Ho cominciato a sentire parlare di zafferano quando venivo nella Casa sul Ponte a passare i mesi di svago estivo dopo le fatiche (si fa per dire) della scuola. Mio zio raccontava che mio nonno si era appassionato allo zafferano a tal punto da portarsene via dei bulbi dall’Abruzzo, dove aveva lavorato; li aveva piantati nell’orto e nel giardino e ne utilizzava il prodotto essiccato per la cucina.
Il risotto alla milanese è sempre rimasto tra i cibi che consumavamo più spesso, perché mia madre si trascinava nelle ricette questa storia giallo-ocra e la riproponeva spesso nelle sfumature più diverse. Nessuno dei miei zii aveva continuato la coltivazione della spezia, ma ogni tanto si vedevano spuntare nel giardino questi fiori violacei che duravano un attimo.
Per me erano fiori come tutti gli alti, solo un po’ strani, erano bassi e sparivano subito.
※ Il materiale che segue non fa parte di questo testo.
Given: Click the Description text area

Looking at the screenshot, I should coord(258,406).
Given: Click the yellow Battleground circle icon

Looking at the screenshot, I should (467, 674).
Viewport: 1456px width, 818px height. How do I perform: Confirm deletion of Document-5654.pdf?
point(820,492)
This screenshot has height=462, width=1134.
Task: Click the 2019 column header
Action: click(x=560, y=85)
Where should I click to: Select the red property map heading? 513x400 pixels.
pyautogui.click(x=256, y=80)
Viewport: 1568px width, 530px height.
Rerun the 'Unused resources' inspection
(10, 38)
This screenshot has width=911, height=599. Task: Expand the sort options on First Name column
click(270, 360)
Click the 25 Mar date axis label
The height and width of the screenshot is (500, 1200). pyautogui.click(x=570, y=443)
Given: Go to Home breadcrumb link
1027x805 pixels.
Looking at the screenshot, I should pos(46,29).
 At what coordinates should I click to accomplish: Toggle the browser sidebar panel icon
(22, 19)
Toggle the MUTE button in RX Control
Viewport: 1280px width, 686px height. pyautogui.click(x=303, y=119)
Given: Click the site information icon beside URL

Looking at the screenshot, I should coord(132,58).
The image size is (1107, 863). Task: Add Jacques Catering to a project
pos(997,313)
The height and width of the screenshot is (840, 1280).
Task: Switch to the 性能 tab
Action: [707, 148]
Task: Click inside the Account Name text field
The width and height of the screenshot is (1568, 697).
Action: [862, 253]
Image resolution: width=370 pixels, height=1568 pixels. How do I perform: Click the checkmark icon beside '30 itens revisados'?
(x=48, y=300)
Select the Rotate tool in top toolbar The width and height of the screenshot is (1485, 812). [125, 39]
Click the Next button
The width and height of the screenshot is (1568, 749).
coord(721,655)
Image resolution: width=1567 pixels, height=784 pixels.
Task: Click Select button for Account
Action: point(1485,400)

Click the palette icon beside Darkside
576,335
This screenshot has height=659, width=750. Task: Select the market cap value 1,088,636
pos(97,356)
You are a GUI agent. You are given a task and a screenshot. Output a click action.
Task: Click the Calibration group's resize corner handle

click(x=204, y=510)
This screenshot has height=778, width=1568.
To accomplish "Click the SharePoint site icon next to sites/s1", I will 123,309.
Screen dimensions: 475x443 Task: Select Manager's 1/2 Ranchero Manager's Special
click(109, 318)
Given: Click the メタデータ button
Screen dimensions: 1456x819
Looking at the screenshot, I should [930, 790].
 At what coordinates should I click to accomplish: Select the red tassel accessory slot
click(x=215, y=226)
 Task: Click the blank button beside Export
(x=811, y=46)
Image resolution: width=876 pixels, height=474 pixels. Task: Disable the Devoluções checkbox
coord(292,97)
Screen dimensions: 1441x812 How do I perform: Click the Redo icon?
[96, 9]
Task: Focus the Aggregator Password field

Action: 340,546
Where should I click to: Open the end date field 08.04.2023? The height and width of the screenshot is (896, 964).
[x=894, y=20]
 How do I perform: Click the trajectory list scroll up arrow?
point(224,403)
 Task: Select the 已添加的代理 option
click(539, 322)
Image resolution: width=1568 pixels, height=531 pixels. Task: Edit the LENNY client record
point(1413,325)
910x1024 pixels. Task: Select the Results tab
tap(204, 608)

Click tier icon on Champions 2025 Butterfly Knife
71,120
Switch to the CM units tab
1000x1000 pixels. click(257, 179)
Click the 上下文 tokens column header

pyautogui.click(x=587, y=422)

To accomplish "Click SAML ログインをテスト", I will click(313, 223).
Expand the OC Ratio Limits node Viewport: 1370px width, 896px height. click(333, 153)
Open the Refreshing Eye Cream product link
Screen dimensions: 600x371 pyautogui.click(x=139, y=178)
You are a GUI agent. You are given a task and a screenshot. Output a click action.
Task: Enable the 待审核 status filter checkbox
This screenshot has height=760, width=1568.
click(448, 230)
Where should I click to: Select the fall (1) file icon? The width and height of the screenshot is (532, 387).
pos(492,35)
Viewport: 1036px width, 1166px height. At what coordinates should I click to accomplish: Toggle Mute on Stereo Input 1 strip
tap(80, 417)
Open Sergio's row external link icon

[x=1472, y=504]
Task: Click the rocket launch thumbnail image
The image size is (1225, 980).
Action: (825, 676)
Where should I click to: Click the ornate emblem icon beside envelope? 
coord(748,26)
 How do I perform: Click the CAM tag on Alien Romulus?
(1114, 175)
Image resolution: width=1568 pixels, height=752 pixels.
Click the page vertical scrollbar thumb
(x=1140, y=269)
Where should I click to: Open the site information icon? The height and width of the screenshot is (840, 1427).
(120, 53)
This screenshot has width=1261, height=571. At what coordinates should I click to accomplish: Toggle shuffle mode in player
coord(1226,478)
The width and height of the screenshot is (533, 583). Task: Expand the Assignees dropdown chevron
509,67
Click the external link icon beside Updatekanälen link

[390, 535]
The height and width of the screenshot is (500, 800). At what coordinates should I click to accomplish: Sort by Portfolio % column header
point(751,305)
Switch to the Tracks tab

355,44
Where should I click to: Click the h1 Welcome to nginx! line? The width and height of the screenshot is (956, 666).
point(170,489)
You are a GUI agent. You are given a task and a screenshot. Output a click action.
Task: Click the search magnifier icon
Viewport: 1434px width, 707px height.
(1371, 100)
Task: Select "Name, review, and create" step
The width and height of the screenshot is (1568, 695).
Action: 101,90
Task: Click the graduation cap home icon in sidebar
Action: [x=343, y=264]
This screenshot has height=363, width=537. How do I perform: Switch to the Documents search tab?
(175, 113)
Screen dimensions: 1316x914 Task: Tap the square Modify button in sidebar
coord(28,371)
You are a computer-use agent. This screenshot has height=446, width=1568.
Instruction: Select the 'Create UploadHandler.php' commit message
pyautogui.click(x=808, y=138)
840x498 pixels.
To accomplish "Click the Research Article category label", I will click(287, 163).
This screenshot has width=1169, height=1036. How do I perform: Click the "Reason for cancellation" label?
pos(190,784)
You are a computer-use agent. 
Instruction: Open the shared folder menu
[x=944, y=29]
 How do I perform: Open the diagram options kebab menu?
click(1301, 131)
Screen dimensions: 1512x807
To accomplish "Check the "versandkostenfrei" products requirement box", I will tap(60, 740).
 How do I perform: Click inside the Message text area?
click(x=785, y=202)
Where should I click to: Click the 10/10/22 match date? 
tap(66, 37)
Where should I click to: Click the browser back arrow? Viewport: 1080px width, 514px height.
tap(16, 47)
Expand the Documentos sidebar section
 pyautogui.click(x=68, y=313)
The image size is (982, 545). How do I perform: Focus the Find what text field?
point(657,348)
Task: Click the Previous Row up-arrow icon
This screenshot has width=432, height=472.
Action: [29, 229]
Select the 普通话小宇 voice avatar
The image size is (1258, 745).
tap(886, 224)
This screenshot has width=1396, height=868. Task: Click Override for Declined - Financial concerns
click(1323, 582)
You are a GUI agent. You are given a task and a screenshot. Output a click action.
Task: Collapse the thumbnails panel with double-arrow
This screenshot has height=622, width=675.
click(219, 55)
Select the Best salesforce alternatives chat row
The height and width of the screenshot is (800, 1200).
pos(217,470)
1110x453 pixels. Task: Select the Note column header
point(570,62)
Mio fratello se ne portò via qualcuno e cominciò a coltivarlo; parlava di Navelli, che da lì nonno avrebbe portato a Roccafluvione i bulbi di zafferano, che era una coltivazione difficile, dove la terra doveva essere in un certo modo ed il lavoro manuale era infinito, che secondo lui non viene fuori niente, etc. etc.
Adesso lo zafferano è tornato a crescere in giardino, poche piante per toglierci lo sfizio di mangiare qualche buon piatto di risotto, fatto con vero zafferano locale, la parte migliore degli stami. E credetemi, non c’è paragone con quello che comprate in un supermercato e con il divertimento di coltivarlo.